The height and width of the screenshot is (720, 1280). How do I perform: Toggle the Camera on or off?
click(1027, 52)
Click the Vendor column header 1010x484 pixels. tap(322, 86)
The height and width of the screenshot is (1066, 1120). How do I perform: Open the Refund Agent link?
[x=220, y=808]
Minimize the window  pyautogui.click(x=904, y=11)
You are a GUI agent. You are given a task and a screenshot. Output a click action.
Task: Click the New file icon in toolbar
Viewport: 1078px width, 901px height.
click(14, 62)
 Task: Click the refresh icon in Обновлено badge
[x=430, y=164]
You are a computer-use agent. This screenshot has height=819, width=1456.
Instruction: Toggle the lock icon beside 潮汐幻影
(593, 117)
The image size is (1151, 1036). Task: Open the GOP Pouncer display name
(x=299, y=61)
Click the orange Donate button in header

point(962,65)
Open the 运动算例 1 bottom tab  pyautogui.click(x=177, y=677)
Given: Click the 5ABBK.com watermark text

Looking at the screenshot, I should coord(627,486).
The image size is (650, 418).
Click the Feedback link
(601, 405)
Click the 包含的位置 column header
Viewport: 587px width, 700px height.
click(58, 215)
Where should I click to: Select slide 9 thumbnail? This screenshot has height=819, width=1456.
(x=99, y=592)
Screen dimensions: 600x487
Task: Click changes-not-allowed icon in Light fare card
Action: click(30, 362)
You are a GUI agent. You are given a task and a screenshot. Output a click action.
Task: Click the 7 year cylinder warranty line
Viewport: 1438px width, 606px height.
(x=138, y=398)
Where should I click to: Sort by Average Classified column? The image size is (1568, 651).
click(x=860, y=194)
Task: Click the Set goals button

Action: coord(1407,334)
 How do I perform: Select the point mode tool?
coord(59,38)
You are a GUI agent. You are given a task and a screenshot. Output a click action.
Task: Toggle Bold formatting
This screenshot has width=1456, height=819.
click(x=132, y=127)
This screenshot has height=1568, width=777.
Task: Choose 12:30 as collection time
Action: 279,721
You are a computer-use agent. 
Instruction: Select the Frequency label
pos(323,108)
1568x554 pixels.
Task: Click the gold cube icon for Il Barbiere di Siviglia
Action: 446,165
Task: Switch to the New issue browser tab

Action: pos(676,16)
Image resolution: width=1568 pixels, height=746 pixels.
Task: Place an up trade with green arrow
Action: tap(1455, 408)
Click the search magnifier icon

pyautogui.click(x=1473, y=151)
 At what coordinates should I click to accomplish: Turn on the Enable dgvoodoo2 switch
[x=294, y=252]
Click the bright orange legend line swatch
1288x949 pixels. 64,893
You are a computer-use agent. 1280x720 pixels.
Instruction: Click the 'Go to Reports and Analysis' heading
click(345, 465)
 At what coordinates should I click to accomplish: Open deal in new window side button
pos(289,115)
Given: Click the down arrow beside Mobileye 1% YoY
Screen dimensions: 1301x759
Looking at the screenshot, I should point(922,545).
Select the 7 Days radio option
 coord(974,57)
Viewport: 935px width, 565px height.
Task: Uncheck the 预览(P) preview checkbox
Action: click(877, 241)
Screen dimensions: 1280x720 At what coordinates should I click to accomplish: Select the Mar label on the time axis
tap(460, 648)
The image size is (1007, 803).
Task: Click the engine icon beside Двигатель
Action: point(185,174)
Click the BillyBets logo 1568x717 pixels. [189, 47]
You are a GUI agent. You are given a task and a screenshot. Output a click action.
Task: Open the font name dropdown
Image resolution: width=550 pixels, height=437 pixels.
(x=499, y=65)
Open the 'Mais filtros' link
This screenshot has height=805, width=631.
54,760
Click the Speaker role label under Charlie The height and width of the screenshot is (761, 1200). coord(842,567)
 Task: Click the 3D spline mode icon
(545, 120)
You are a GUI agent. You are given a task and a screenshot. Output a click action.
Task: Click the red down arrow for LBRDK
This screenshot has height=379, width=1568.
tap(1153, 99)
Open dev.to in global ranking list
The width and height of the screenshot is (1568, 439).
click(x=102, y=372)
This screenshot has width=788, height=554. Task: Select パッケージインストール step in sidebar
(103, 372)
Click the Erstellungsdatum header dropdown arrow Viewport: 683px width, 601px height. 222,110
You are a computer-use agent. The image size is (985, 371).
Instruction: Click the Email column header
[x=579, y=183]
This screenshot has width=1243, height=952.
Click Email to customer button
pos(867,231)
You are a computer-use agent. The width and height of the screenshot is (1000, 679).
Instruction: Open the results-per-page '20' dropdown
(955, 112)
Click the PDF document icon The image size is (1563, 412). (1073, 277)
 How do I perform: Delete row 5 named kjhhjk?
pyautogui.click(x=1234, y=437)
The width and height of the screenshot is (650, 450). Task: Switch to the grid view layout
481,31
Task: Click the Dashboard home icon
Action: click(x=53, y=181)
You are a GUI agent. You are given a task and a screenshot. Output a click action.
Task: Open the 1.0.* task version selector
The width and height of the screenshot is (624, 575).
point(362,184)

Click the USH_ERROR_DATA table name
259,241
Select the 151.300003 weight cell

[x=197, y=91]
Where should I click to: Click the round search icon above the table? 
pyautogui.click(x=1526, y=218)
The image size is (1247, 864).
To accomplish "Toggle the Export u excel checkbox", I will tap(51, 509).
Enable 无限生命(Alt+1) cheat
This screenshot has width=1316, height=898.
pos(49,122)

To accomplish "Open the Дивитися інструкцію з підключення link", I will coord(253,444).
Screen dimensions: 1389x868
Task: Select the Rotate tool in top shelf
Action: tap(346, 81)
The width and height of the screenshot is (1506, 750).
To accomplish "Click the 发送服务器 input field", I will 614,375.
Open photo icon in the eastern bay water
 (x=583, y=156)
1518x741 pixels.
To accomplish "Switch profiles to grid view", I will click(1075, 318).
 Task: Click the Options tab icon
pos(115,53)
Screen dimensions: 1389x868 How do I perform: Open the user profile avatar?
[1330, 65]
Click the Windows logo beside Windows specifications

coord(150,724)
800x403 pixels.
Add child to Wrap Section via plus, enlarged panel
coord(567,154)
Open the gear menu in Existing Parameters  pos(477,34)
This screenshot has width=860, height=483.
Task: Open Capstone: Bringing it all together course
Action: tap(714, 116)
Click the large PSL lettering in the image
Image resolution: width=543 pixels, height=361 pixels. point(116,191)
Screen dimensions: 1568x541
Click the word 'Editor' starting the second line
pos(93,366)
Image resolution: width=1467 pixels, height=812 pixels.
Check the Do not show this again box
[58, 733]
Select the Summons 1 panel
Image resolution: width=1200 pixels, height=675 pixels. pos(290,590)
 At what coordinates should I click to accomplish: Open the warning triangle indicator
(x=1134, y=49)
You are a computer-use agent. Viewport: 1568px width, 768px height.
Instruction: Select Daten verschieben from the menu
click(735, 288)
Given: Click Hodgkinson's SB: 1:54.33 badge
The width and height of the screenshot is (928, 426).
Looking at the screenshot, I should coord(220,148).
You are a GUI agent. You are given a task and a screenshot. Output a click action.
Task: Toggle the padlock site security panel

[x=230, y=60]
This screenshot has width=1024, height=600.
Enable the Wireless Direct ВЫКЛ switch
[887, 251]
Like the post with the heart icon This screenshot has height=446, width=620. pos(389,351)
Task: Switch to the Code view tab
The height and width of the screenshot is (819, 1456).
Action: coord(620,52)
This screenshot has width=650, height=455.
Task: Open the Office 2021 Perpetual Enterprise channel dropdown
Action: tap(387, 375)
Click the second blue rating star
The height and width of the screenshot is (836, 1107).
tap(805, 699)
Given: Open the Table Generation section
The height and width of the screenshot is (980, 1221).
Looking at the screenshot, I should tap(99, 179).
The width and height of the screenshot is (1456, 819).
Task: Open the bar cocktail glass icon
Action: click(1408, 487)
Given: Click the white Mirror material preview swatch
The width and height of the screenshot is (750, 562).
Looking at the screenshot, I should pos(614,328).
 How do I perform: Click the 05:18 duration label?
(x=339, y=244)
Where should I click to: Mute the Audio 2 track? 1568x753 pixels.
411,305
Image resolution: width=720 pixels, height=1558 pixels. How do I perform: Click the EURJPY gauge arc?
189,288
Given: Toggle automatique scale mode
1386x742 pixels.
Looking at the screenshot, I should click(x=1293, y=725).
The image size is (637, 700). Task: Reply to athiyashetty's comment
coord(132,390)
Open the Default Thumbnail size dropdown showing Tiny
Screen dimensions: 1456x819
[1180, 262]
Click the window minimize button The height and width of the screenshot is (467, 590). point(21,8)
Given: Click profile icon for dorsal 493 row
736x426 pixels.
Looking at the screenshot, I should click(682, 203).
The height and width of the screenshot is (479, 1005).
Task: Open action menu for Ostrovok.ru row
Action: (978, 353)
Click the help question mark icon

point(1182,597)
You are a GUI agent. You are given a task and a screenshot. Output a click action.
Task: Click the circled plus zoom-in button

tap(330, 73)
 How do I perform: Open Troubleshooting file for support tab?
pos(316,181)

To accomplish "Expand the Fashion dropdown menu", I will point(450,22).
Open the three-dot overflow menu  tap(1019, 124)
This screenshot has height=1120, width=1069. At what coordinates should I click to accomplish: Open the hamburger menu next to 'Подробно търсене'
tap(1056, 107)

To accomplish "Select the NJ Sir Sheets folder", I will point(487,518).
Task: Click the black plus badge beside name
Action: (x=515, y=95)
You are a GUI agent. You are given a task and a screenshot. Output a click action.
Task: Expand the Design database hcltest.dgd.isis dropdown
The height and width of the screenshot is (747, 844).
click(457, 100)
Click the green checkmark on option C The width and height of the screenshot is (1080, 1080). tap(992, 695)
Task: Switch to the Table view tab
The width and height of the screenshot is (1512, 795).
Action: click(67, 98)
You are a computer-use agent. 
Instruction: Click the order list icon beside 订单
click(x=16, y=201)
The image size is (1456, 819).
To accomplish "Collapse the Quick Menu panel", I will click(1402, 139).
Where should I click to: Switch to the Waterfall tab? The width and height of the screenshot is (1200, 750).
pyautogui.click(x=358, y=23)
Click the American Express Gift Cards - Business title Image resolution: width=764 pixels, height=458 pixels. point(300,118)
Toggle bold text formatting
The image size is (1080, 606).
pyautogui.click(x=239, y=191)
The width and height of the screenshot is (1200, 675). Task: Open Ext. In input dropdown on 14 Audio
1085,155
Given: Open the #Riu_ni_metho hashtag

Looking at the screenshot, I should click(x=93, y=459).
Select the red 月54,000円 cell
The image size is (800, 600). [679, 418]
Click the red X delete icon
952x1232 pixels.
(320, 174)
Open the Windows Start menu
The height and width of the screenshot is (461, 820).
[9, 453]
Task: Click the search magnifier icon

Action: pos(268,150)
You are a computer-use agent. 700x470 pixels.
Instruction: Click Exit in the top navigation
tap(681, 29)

# # # # # # #

> [EXERCISE PROMPT] Copy the material verbatim, starting at the line that contains "Click the large PSL lettering in the image" and ending after the line that contains "click(735, 288)".

> [OUTPUT FOR THIS EXERCISE]
Click the large PSL lettering in the image
Image resolution: width=543 pixels, height=361 pixels. point(116,191)
Screen dimensions: 1568x541
Click the word 'Editor' starting the second line
pos(93,366)
Image resolution: width=1467 pixels, height=812 pixels.
Check the Do not show this again box
[58, 733]
Select the Summons 1 panel
Image resolution: width=1200 pixels, height=675 pixels. pos(290,590)
 At what coordinates should I click to accomplish: Open the warning triangle indicator
(x=1134, y=49)
You are a computer-use agent. Viewport: 1568px width, 768px height.
Instruction: Select Daten verschieben from the menu
click(735, 288)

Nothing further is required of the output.